Barbara Weissberger Bio
Barbara Weissberger’s work has been supported by a Guggenheim Fellowship,
numerous artist residencies in the US and abroad including the Drawing Center Open Sessions, Yaddo, MacDowell, Camargo, Bogliasco, Ucross, the Ragdale Foundation, the Hambidge Center, the Virginia Center for the Creative Arts, and the Montana Artists Refuge. Her work has been exhibited at such venues as The Drawing Center, PS1/MoMA, White Columns, Project Artspace, NYC; Catskill Artspace, Livingston Manor; Hallwalls, Buffalo; Gridspace, Brooklyn; Silver Eye, The Mattress Factory, Pittsburgh; ADA Gallery, Richmond; and The Missoula Art Museum, Missoula. Her work has been written about in journals including Femme Art Review and The Heavy Collective. She is part of the collaborative duo ALDRICH + WEISSBERGER. She received an M.F.A. from the San Francisco Art Institute. She was born in New Jersey, lived in San Francisco and New York before moving to Pittsburgh. She divides her time between Pittsburgh, New York, and Montana.
Cindy Stillwell Bio
Cindy Stillwell is a film artist based in Montana. Her film and art practice focus on
working with analog filmmaking including hand processing super 8 and 16mm, working with mixed media to create handmade animations, and working with various techniques to create 2d paintings, drawings and photo-based work on paper. Through these process-heavy works she consistently explores existential ideas on human beings living alongside other species, time-beings with whom we share this magnificent planet.

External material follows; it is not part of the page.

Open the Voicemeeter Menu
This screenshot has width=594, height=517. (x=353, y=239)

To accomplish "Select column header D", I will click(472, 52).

Her films have screened at numerous venues including Sundance Film Festival,
International Film Festival of Rotterdam, Edinburgh Film Festival, Full Frame Film
Festival, and as part of the Museum of Modern Art’s Documentary Fortnight. Stillwell is also a professor of film production at Montana State University where she teaches undergraduates and mentors MFA candidates in the Science and Natural History filmmaking program.